Literature supression in FCPS
April 25, 2023
35 books are at risk of being taken from our libraries at this very moment.
Literature has always been a core part of our education and many people enjoy it outside of that, but a few complaints are causing books in our schools libraries to be at risk of being removed. Students are also unable to have a voice in the matter.
These meetings are being shut off to the public and only have 2 student members that (I believe) are non voting members of the boards.
This is all happening because a member of the board deemed these books as inappropriate for school book shelves saying that these books contain graphic scenes that are not appropriate for children. But this statement feels irrelevant because these books are held within high schools where students witness and experience these things first hand.
Some of these books are ones that I have on my shelves at home and I have read some of them myself and the content in these books is no worse than what students can access with the chromebooks they are given in school.

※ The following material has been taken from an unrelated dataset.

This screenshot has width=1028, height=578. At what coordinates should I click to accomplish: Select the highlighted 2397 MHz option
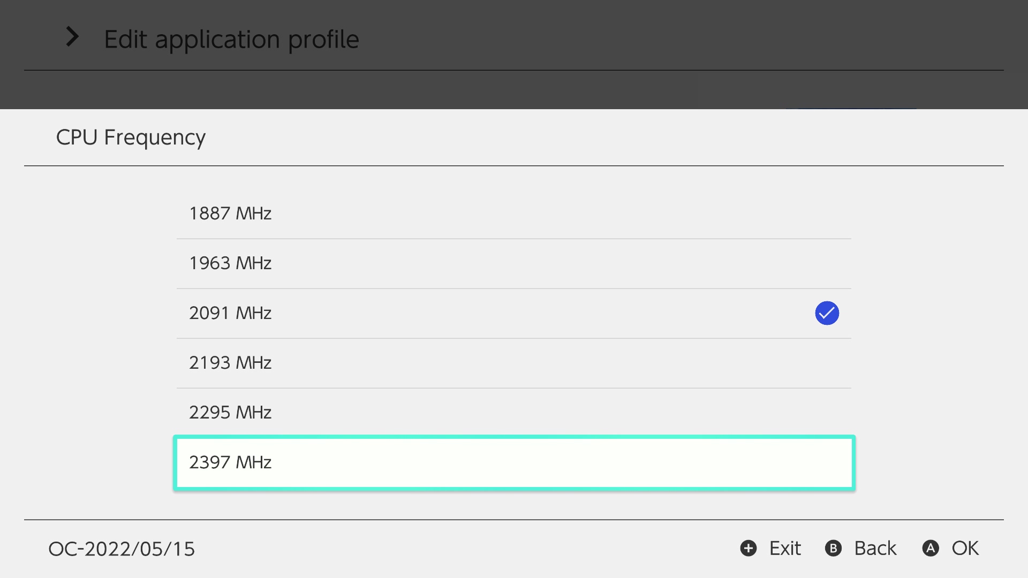[x=513, y=462]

The main point I’m trying to get across here: Why are we sheltering students from real world issues?
High school students are very close to entering the real world, and while they may still be in school, these issues discussed in literature are things that happen everyday and a reality that students need to understand without it being hidden from them. These are problems that they may experience themselves, and don’t you want them to be exposed to these issues ahead of time instead of being thrown in head first? Unless the content is directly harmful or hateful towards students, why should we be hiding it from them?
“I think speech hurtful to others should probably be censored because of safety issues and school is a public place but they shouldn’t censor certain things or views on topics unless people are getting hurt by them.” Ava-Grace Lee (10)
This leads to the second point: Why do students get no say in the content in their school?
Considering that the literature the board is trying to suppress is literature within our schools that affects the access of students, you would presume they could have a voice in the matter, but that would be incorrect.
Consistently students have no say in matters that happen around them as their opinions are often deemed as unnecessary and unbeneficial but in matters like this, their voices are just as important, if not more, then their adult counterparts. Today’s students are the future of our world and suppressing their voices in topics that matter is not the way to prepare them for obstacles of the real world.
“It defeats the whole purpose of having it because they are the students and they are the ones being directly affected by it so they should be the ones who are able to vote.” Grace Nelson (11)
Although these board members may have the students best interest at heart, the realization needs to be made that issues discussed in these books are inevitable for students to encounter, and wouldn’t you rather have it in the form of fiction than first-hand?